Task statement
Update the rows in the stretch from the line containing "You are a computer-use" through the line containing "Instruction: Expand the static folder", replacing "static folder" with "assets folder" and leaving everything else unchanged.

Provided information
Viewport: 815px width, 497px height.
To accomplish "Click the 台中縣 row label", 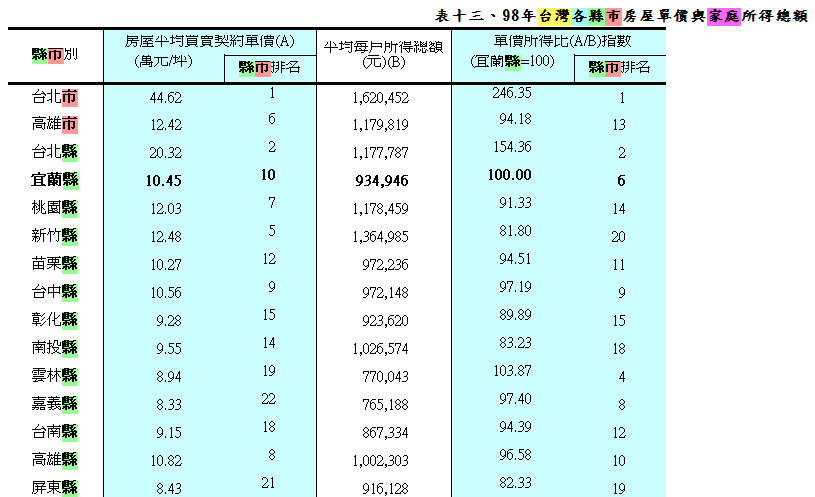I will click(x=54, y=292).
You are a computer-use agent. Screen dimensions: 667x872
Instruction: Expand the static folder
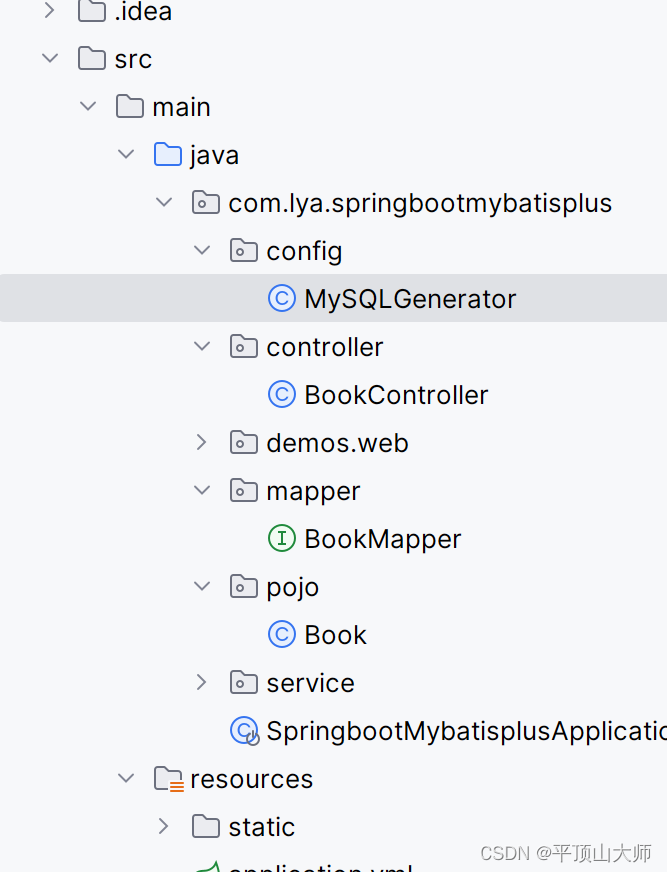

---

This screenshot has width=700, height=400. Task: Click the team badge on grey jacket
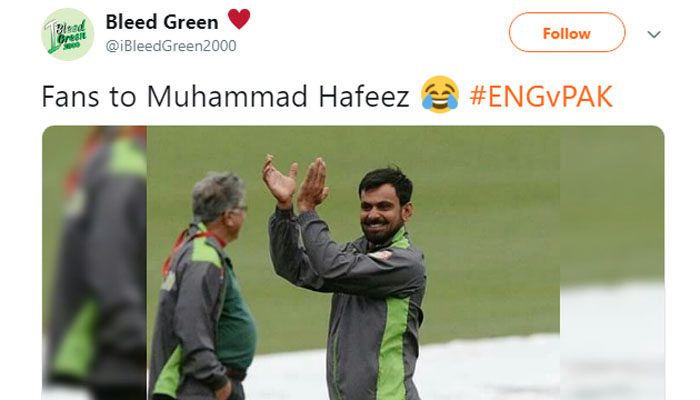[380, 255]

Reply
You are a computer-use agent. Screen dimensions: 667x872
Instruction: Expand the assets folder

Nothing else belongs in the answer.